Complete Guide to Push Notifications for Loyalty Programs

Learn how to use push notifications strategically to increase engagement and retention in your digital loyalty program.

Push notifications are one of the most powerful tools for keeping your loyalty program active and relevant. When used correctly, they can increase retention by up to 65% and triple visit frequency. When used poorly, they cause customers to disable notifications or worse, delete your digital card.

This guide teaches you how to implement an effective push notification strategy that keeps your customers engaged without annoying them.

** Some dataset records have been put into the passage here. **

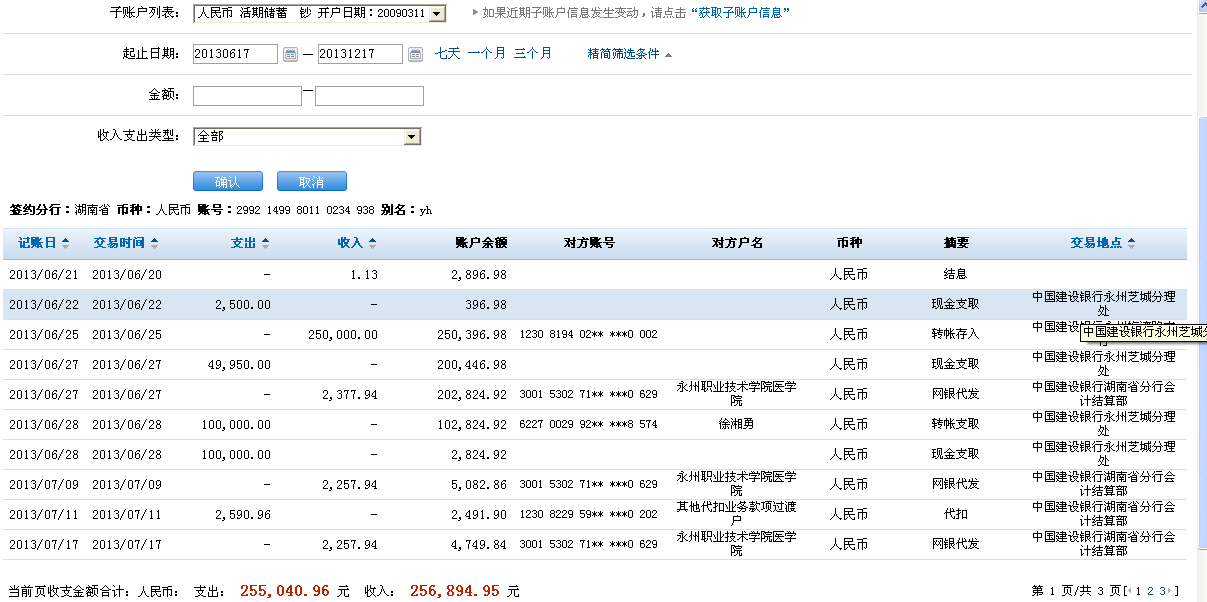The height and width of the screenshot is (602, 1207).
Task: Go to page 3 of results
Action: (x=1163, y=591)
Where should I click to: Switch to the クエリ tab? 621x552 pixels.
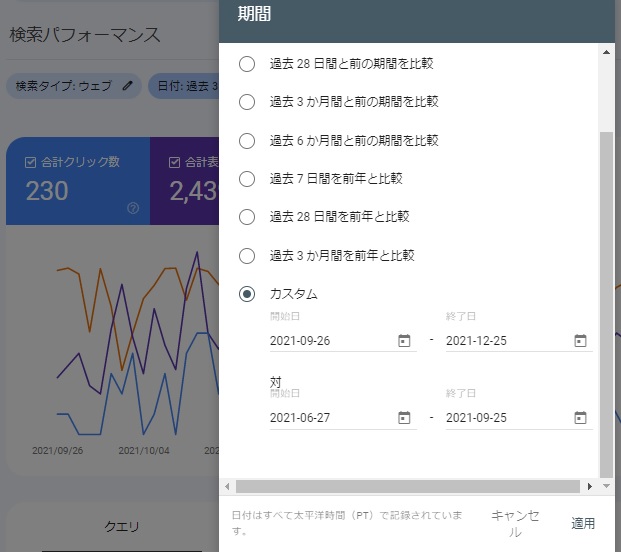point(122,526)
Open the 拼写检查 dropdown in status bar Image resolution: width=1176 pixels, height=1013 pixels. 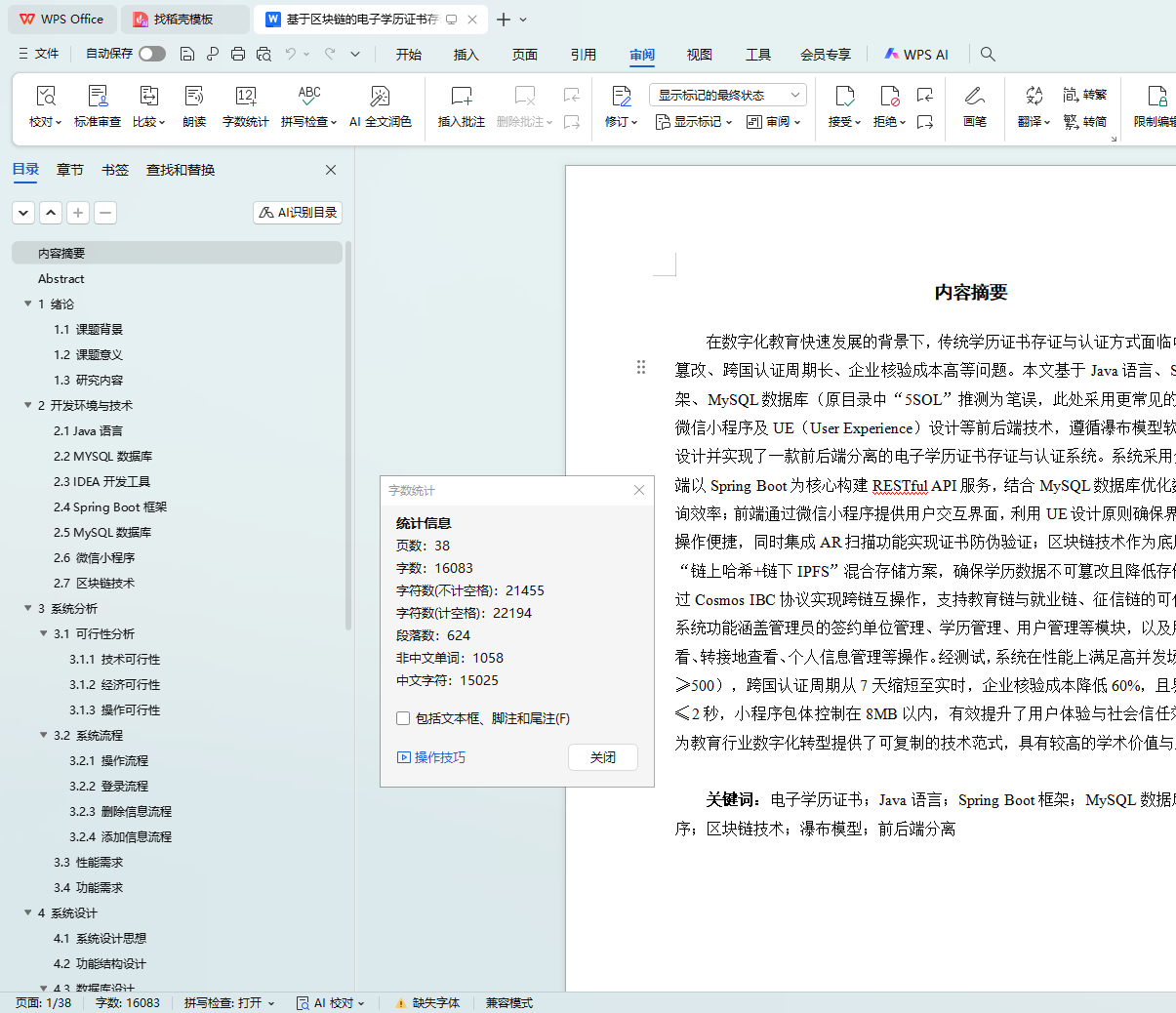(x=229, y=1002)
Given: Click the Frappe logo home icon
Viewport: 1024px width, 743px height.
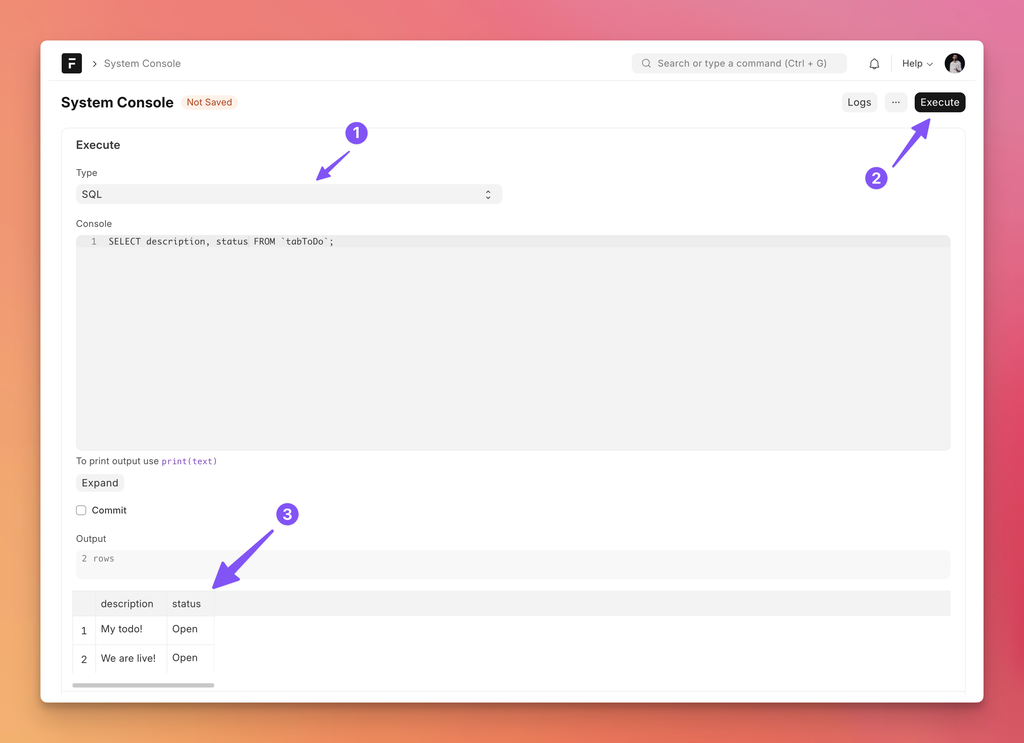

Why push notifications work

Push notifications have a unique advantage over email or social media: they appear directly on the customer’s phone screen, even when they’re not using the app.

Key advantages:

  • 50% average open rate vs 20% for email
  • Instant delivery in seconds, not minutes
  • No internet connection required to appear
  • Immediate context with the loyalty card

But with great power comes great responsibility. 60% of users disable notifications from apps that send irrelevant or overly frequent messages.

Types of push notifications for loyalty programs

1. Transactional notifications

These are the most important and have the highest open rates because customers expect to receive them.

When to send them:

  • When customer earns points or stamps
  • When they redeem a reward
  • When they reach a new level or achievement
  • When their reward is ready to use

Example: “You earned 1 stamp. 4 more until your free coffee.”

Frequency: Immediate after each transaction

Best practices:

  • Be specific with numbers (how many points earned, how many left)
  • Include progress toward next reward
  • Keep message short (under 50 characters)
  • Never skip these notifications, customers value them

2. Urgency notifications

Create a sense of scarcity or limited time that motivates action.

When to send them:

  • Points or rewards about to expire
  • Last chance to redeem a promotion
  • Limited offer for first people
  • Reminder of unused reward

Example: “You have 50 points expiring in 5 days. Visit us and use them before losing them.”

Frequency:

  • First alert: 7 days before expiration
  • Second alert: 2 days before
  • Final alert: Day of expiration

Best practices:

  • Be honest, don’t create false urgency
  • Give enough time for customer to act
  • Include specific expiration date
  • Don’t send more than 3 alerts per event

3. Promotional notifications

Announce special offers, new products, or events.

When to send them:

  • New product launch
  • Seasonal promotions
  • Double points for limited time
  • Special events at your business

Example: “This week: double points on all products. Valid until Sunday.”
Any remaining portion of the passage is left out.